I have big data set (lets say 4gb) that is used as a reference source to process another big data set (100-200gb) I have cluster for 30 executors to do that on 10 nodes. So for every executor I have own jvm, right? Everytime it loads whole reference dataset. And it takes long time and inefficient. If there are any good approach to handle this? Currently I am storing data at s3 aws and run everything with emr. May be it is good to use more elegant storage that I could query on fly, or spin up for example redis as part of my cluster and push data their and than query it?
UPD1:
- Flat data is gziped csv files on S3 partioned by 128Mb.
- It is read into Dataset (coalesce is for reducing number of partitions in order to spread data across less nodes)

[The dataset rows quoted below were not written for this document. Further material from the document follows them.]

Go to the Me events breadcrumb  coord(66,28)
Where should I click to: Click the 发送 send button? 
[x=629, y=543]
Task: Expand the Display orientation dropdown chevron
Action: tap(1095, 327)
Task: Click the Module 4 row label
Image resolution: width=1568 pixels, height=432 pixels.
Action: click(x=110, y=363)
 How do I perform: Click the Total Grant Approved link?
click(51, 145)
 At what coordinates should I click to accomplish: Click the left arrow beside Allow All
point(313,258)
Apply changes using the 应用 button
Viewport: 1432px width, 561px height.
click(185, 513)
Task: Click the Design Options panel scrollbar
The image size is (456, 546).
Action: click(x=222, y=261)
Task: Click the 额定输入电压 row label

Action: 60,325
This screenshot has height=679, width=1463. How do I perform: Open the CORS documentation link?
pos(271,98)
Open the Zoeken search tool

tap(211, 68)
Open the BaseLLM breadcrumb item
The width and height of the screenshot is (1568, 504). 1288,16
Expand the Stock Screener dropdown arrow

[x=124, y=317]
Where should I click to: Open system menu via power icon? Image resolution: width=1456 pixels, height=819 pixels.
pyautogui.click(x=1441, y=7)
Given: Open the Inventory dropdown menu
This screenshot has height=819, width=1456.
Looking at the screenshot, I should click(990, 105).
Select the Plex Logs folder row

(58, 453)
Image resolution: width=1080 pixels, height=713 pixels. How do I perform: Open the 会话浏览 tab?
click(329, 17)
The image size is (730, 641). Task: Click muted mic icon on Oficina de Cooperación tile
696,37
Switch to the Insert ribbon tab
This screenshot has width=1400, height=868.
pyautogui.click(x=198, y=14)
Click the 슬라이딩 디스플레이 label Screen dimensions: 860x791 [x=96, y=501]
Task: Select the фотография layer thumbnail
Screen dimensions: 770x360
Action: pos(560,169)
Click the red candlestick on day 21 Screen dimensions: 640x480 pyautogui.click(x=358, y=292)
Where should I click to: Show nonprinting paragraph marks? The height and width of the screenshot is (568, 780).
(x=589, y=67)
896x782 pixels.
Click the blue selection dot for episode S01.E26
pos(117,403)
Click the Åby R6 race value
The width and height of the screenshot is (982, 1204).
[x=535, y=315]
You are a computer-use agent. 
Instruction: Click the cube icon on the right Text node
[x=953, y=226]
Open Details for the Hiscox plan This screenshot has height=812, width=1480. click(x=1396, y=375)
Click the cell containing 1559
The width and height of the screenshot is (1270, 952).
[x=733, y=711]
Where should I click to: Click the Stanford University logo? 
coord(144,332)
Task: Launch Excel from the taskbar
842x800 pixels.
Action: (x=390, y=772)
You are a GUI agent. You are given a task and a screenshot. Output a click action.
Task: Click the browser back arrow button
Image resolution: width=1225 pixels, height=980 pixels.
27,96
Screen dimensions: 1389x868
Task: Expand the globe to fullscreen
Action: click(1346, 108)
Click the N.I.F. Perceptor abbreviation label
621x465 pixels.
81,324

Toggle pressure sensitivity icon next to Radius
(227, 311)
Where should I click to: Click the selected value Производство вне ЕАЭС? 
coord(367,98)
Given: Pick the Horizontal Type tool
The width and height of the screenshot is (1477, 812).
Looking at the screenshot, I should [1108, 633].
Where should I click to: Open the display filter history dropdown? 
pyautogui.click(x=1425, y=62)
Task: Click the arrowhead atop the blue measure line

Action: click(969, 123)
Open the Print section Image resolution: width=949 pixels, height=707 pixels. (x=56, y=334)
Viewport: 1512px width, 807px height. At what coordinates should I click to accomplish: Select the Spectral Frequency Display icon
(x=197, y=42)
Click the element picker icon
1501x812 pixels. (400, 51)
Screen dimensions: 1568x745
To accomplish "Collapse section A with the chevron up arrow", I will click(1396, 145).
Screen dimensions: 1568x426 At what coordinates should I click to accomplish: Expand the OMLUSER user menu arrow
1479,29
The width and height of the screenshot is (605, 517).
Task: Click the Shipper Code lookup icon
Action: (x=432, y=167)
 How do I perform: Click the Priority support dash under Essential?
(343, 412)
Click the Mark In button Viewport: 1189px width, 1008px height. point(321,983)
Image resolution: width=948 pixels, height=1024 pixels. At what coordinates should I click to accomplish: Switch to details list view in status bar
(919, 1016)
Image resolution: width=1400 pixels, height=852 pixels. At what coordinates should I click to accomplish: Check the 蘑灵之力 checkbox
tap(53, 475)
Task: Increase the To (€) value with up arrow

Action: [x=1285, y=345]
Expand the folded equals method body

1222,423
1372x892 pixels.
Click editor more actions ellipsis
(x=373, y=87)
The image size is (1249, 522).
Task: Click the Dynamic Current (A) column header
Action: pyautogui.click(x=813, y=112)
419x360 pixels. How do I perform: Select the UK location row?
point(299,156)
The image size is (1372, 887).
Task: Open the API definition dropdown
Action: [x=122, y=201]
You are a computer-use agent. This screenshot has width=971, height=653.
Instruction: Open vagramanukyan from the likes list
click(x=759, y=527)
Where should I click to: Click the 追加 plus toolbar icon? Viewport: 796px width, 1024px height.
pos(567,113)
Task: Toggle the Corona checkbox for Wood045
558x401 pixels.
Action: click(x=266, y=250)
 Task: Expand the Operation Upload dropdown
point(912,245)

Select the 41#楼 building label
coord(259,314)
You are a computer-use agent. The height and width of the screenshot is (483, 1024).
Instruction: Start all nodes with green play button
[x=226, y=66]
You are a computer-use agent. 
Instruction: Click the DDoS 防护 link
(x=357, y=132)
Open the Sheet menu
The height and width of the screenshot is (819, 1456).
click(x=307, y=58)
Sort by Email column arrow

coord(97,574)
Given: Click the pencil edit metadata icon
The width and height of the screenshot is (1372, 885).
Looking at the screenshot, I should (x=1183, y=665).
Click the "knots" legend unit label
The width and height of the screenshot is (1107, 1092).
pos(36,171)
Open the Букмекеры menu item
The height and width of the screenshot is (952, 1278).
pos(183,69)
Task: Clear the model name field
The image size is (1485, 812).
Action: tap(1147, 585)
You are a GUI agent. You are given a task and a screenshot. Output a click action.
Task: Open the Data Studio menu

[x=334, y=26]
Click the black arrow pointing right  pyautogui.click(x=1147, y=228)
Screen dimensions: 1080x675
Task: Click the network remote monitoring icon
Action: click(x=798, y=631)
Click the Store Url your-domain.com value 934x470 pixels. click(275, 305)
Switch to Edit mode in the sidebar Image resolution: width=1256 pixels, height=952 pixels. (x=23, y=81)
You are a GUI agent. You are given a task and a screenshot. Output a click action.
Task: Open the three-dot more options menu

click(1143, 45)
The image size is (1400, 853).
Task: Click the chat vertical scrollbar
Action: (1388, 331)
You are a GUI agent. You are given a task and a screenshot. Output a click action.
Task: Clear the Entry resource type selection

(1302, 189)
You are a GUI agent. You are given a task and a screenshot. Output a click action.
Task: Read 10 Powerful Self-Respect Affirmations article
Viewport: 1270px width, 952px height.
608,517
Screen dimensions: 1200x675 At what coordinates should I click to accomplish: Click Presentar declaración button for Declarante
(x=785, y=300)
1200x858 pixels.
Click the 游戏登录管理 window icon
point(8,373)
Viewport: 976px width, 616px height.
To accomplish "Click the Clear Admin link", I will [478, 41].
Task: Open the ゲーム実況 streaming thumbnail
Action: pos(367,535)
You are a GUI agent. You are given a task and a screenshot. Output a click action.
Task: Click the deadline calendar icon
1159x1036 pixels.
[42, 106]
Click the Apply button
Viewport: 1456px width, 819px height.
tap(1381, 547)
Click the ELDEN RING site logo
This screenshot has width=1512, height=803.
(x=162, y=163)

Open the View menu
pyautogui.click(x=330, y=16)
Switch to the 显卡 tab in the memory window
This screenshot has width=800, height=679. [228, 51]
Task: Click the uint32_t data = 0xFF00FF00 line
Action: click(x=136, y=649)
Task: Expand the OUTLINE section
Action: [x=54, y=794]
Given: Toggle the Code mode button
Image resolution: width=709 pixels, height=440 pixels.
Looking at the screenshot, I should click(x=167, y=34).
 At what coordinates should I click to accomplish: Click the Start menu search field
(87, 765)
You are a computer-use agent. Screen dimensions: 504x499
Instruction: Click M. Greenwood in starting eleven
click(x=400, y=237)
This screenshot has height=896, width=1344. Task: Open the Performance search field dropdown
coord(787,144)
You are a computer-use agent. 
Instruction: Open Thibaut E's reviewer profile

val df = sparkSession.sqlContext.read.format("com.databricks.spark.csv")
.option("header", "false")
.schema(schema)
.option("delimiter", ",")
.load(path)
.coalesce(3)
.as[SegmentConflationRef]
- Than I need to convert flat data into ordered grouped list and put to some key value storage, in-memory map in that case.
val data: Seq[SegmentConflationRef] = ds.collect()
val map = mutable.Map[String, Seq[SegmentConflationRef]]()
data.groupBy(_.source_segment_id).map(c => {
map += (c._1 -> c._2.sortBy(_.source_start_offset_m))
})
- After that I am going to do lookup from another Dataset.
So in that case I want to have reference map to be copied in every executor. One problem is how to broadcast such big map across nodes, or what should be better approach? Probably not using Spark from the begining and load data locally from hdfs in every executor?